What retrosynthesis really is
When you look at a molecule you want to make, you cannot buy it — but you can usually buy, or already have, simpler pieces. Retrosynthesis is the discipline of mentally breaking your target apart, one bond at a time, until every piece is something you can purchase or make easily. Each imaginary bond-break is called a disconnection, and the pieces it leaves behind are called synthons. The clean trick is that you reason in the *reverse* direction of the actual chemistry: you plan backwards, then run the reactions forwards.
A good disconnection corresponds to a *real* forward reaction you trust. There is no point breaking a bond if you have no robust way to form it again.

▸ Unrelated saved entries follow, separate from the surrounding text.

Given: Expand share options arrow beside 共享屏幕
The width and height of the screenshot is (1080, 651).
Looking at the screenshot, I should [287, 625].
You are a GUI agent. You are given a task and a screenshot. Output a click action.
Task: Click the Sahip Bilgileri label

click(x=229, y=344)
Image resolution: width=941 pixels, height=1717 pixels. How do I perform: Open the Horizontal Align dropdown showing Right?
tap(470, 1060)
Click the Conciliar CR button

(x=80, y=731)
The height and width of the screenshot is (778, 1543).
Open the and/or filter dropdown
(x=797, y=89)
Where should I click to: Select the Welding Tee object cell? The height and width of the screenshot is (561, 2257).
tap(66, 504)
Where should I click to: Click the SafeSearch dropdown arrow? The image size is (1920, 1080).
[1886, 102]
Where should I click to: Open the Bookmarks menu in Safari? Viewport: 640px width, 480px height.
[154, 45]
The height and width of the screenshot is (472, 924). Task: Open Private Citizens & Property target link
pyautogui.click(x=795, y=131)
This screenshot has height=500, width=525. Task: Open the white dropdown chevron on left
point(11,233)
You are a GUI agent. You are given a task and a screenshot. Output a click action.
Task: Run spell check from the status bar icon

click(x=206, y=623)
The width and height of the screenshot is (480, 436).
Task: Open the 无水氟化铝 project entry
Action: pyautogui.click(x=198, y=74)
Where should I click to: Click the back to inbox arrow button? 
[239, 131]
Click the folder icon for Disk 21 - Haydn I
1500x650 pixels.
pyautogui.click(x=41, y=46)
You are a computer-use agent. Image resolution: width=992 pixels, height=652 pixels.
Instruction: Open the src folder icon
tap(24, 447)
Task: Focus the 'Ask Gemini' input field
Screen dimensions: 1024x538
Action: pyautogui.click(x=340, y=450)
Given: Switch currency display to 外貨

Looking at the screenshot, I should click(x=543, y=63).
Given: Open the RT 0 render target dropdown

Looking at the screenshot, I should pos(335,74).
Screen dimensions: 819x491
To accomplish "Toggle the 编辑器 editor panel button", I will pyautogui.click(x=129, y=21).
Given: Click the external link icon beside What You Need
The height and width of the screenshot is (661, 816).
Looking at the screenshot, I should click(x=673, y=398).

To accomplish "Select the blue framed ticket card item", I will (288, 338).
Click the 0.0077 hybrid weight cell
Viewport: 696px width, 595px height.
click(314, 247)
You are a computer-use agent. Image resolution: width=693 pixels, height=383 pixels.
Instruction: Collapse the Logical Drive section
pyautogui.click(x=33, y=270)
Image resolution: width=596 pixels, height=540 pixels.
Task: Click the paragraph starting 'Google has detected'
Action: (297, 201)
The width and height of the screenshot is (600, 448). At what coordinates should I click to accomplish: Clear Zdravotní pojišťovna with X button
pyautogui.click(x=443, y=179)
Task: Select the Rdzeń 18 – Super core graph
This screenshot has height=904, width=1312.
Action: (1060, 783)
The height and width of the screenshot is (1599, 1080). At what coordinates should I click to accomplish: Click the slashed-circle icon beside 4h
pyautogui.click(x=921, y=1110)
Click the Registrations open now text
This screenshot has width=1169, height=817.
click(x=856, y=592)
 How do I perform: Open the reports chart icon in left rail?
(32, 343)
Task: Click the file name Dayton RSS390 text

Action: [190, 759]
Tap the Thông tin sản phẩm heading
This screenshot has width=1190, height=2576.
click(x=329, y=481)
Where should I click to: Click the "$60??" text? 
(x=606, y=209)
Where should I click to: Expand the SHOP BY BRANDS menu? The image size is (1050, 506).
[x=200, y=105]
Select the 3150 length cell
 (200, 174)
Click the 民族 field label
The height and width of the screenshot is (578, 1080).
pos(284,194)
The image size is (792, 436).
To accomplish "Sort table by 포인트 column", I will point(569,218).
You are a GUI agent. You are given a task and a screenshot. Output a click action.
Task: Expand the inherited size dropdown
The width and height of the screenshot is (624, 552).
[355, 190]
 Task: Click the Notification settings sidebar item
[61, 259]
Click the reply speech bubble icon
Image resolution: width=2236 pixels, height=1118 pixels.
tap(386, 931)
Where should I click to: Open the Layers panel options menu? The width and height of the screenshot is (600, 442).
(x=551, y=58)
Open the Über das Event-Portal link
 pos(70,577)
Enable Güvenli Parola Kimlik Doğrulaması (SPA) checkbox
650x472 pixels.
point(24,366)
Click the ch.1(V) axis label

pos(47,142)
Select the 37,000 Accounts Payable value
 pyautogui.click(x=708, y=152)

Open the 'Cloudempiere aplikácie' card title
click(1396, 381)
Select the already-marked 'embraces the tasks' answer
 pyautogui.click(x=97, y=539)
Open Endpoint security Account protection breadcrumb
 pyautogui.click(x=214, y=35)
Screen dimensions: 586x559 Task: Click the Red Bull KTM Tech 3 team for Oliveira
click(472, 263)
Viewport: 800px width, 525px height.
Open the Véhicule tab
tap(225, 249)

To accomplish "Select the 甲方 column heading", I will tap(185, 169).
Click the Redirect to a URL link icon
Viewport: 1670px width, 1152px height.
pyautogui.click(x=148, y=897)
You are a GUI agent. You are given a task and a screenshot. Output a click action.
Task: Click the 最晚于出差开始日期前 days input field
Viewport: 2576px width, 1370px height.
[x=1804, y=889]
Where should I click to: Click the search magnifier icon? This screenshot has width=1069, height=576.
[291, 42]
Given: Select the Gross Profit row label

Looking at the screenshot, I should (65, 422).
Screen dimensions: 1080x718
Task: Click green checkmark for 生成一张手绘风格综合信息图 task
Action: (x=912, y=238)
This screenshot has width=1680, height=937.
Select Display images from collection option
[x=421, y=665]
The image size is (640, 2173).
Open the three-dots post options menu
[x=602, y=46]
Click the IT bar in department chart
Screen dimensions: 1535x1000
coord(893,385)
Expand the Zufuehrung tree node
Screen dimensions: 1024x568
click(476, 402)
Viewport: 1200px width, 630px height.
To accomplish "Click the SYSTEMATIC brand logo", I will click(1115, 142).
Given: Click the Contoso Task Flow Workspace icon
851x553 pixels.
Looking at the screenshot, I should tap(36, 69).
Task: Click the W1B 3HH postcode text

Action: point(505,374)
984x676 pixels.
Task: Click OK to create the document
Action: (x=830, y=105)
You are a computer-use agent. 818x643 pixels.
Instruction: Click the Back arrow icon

So retrosynthetic arrows (drawn as ⇒) are really shorthand for 'I know a reaction that builds this bond.' The art is choosing disconnections that lead back to cheap, stable, available building blocks.
How a medicinal chemist plans differently
A total-synthesis chemist making one complex natural product will accept a long, clever route. A medicinal chemist has a different goal: make *many* analogues of one scaffold quickly so the team can read the structure–activity relationship. That changes everything about route choice. You want a convergent plan where the part you will vary — the R-group — is added in the *last* step from a diverse menu of building blocks. Then a single late intermediate can branch into dozens of final compounds.
- Draw the target and identify the fixed core versus the variable region you want to explore.
- Place your first disconnection so the variable group comes off — ideally as an amide, amine, or coupling bond.
- Keep disconnecting the core until each fragment is a catalog building block or one short step away from one.
- Sanity-check each forward reaction for functional-group compatibility — will an earlier group survive a later step?
Target: Ar–C(=O)–NH–R (an amide) Disconnection 1 (amide bond): Ar–C(=O)–NH–R ⇒ Ar–C(=O)–OH + H2N–R forward = amide coupling (last step; R varied from a menu of amines) Disconnection 2 (biaryl C–C, on the acid piece): Ar–C(=O)–OH ⇒ Ar'–Br + (HO)2B–Ar''(CO2H) forward = Suzuki coupling Both Ar'–Br and the boronic acid are catalog building blocks.